■ **SET PROBLEM 1**
In the records below, reproduce everything from the line containing "What do you see at coordinates (478, 766)" down to the line containing "center [34, 36].", both of those lines included.

■ **EXCERPTED TEXT**
□ □ □ □
Sudan agrees to accept UN attack helicopters

By Patrick Worsnip

UNITED NATIONS, April 16 (Reuters) - Sudan cleared the way for the United Nations to boost support for an African Union force struggling to maintain peace in Darfur when it agreed on Monday to accept U.N. attack helicopters as part of the plan.

The new support package will mean deployment of 3,000 U.N. police and military personnel to bolster the AU force of 7,000 in the violence-torn western region. But Sudan has not agreed to a proposed larger force of more than 20,000 peacekeepers.

Khartoum had balked at the inclusion of six helicopters, fearful they could be used for offensive purposes despite U.N. assurances they would be there to protect the peacekeepers.

But on Monday, Sudan officially told the United Nations it would accept the helicopters. In a letter to Secretary-General Ban Ki-moon, Ambassador Abdalmahmood Abdalhaleem said, "I am pleased, upon instructions from my government, to convey to Your Excellency Sudan's approval of the helicopter component."

"It is the sincere hope of Sudan that implementation of the heavy support package would proceed expeditiously," he said, referring to phase two of a three-phase plan.

The AU forces have been unable to stem the killing in Darfur and are increasingly under attack themselves. Sudan had already allowed phase one of the plan, a light support package of equipment, police, civilian staff and advisers.

Earlier on Monday, Sudanese Foreign Minister Lam Akol said in Khartoum that by accepting the helicopters, Sudan had fulfilled commitments made to the United Nations in Ethiopia last year.

"I can now say that Sudan has given its complete agreement to all that was discussed in Addis Ababa, and as such the path is open to the next steps, so that we can say that we have overcome the issue of peacekeepers in Darfur," Akol said.

His comments came after the Saudi Press Agency reported on Sunday Sudan had reached a deal with the AU and the United Nations for African and U.N. deployment.

Akol did not say whether "overcoming the issue of peacekeepers" meant the sides had agreed on a larger force but Khartoum has so far rejected a so-called hybrid force of U.N. and African troops.
□ □ □ □
■ **RECORDS FOR THIS TASK**
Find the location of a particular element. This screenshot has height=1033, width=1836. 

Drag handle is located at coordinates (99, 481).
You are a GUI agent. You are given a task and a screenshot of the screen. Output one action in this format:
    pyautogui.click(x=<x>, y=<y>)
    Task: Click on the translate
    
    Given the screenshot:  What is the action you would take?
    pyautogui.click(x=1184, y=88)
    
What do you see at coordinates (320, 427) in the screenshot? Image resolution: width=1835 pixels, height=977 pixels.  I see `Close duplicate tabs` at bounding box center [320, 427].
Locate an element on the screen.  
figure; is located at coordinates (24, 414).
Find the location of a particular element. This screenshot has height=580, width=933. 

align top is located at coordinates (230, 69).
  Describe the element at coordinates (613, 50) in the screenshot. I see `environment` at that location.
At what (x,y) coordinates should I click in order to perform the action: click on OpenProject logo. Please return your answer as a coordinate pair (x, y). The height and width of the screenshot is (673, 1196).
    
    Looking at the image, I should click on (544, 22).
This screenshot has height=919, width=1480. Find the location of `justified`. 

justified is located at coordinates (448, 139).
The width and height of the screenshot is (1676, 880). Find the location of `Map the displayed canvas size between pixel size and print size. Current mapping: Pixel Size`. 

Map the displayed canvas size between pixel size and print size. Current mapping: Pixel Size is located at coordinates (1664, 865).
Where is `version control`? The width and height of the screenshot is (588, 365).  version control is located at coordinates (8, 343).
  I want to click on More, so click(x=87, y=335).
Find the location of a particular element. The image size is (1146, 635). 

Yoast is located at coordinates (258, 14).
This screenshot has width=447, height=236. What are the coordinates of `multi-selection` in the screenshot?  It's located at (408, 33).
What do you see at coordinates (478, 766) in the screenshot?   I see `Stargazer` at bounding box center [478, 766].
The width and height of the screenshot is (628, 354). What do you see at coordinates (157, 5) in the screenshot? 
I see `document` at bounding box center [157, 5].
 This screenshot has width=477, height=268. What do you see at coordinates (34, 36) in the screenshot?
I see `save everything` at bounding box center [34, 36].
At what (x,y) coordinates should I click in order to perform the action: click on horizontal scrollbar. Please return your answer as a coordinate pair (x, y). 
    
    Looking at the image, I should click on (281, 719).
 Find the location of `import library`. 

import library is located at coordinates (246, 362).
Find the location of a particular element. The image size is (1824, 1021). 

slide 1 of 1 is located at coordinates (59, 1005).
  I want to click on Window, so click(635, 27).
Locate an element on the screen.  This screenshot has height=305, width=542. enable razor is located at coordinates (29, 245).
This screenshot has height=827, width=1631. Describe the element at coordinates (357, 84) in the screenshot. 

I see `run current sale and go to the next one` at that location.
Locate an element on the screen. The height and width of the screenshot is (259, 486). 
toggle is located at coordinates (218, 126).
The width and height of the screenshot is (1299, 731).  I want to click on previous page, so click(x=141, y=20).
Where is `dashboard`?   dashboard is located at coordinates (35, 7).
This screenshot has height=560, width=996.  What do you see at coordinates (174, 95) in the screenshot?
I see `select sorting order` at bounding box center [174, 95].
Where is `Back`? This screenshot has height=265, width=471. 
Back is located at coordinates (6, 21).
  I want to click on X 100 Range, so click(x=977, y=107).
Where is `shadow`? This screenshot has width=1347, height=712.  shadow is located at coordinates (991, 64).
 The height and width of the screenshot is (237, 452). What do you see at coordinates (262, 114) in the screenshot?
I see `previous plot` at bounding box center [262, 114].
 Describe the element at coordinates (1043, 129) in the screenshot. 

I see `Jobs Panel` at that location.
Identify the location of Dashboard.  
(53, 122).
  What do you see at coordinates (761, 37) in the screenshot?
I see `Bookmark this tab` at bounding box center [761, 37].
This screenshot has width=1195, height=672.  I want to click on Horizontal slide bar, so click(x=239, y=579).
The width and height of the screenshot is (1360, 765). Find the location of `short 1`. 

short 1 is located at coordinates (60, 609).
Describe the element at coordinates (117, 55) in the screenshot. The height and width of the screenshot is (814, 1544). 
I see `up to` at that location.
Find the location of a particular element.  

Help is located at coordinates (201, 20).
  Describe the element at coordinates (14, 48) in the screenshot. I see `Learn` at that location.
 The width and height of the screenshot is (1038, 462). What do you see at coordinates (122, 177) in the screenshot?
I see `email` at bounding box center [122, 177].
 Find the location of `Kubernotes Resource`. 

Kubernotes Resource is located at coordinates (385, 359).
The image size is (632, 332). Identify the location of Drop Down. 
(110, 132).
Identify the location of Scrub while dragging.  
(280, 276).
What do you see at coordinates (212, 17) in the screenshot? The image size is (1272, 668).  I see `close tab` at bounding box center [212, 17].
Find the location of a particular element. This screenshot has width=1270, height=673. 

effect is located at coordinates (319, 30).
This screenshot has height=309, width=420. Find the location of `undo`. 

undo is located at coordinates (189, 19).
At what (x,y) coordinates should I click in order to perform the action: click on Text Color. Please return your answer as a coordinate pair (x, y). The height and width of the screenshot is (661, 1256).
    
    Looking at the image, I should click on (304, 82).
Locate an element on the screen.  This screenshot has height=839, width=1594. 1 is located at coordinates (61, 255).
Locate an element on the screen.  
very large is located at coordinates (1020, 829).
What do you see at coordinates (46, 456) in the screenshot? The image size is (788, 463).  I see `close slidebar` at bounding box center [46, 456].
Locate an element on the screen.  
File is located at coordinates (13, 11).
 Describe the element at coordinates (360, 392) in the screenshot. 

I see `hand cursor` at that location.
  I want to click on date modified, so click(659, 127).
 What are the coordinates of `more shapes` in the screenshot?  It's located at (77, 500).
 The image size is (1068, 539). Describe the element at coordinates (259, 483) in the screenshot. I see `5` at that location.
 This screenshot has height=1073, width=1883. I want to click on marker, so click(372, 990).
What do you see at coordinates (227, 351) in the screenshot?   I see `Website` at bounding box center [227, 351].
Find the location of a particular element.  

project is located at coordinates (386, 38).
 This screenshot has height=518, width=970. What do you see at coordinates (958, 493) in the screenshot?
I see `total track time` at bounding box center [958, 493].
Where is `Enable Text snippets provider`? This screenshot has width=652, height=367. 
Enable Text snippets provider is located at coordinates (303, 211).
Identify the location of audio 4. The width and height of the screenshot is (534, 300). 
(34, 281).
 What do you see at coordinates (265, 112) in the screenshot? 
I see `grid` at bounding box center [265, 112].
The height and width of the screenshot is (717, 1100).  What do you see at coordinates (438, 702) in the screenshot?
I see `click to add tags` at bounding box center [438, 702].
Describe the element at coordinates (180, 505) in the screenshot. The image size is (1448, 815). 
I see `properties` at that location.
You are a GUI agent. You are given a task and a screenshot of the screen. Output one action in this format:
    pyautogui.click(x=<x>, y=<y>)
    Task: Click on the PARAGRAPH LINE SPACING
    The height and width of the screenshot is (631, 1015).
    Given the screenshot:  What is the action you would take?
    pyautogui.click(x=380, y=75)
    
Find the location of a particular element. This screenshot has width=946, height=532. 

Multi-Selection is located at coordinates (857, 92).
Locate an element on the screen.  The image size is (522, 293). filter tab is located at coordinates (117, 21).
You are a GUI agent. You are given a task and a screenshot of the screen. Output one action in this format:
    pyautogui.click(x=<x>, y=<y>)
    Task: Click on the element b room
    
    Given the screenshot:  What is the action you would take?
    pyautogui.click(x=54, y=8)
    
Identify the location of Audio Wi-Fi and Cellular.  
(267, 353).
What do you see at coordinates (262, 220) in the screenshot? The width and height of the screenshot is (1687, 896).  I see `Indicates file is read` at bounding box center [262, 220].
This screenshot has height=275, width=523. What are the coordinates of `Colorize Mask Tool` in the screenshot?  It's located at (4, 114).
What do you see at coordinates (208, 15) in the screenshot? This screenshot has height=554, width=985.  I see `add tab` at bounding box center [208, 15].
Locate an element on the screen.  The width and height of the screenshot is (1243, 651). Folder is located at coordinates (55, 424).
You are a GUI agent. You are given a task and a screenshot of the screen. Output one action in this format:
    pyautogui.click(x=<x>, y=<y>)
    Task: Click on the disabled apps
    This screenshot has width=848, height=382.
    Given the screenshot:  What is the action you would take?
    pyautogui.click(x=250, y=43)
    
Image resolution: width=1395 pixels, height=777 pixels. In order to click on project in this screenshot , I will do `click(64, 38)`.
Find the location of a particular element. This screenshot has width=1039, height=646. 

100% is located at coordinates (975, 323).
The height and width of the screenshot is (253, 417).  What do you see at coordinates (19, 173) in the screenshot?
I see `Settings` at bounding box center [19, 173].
□ □ □ □
■ **SET PROBLEM 2**
Pick up the news report on Sudan accepting U.N. attack helicopters where it stops and continue it.

■ **REPLY 1**
What do you see at coordinates (478, 766) in the screenshot?   I see `Stargazer` at bounding box center [478, 766].
The width and height of the screenshot is (628, 354). What do you see at coordinates (157, 5) in the screenshot? 
I see `document` at bounding box center [157, 5].
 This screenshot has width=477, height=268. What do you see at coordinates (34, 36) in the screenshot?
I see `save everything` at bounding box center [34, 36].

■ **REPLY 2**
U.N. TALKS

News of the agreement on the helicopters came as AU chief executive Alpha Oumar Konare conferred in New York with Ban and the two envoys trying to fashion a peace accord -- Jan Eliasson for the United Nations and Salim Ahmed Salim for the AU.

Akol told Reuters on Sunday that while Sudan would accept however many African troops were needed to stabilize Darfur, it would not accept the deployment of international forces.

U.S. Deputy Secretary of State John Negroponte said after a visit to Sudan on Monday a U.N.-AU force was critical. In apparent recognition of Khartoum's opposition to Western troops in Darfur, he said such a force would be mainly African.

"We must move quickly to a larger hybrid United Nations-African Union peacekeeping force with a single unified chain of command that conforms to U.N. standards and practices," Negroponte told reporters in Khartoum.

"We also acknowledge and have agreed that the preponderance, the majority of these forces, will be recruited from African countries and the commander of this United Nations-African Union force will also be from Africa."

U.S. State Department spokesman Sean McCormack called Monday's agreement "a partial step forward" but said the threat of additional U.S. sanctions against Sudan was "still out there."

The U.S. ambassador to the United Nations, Alejandro Wolff, said he hoped it would now be possible to move forward, but cautioned, "We learned a long time ago not to take these letters at face value."

Experts say about 200,000 people have been killed and 2.5 million displaced since conflict flared in Darfur in 2003.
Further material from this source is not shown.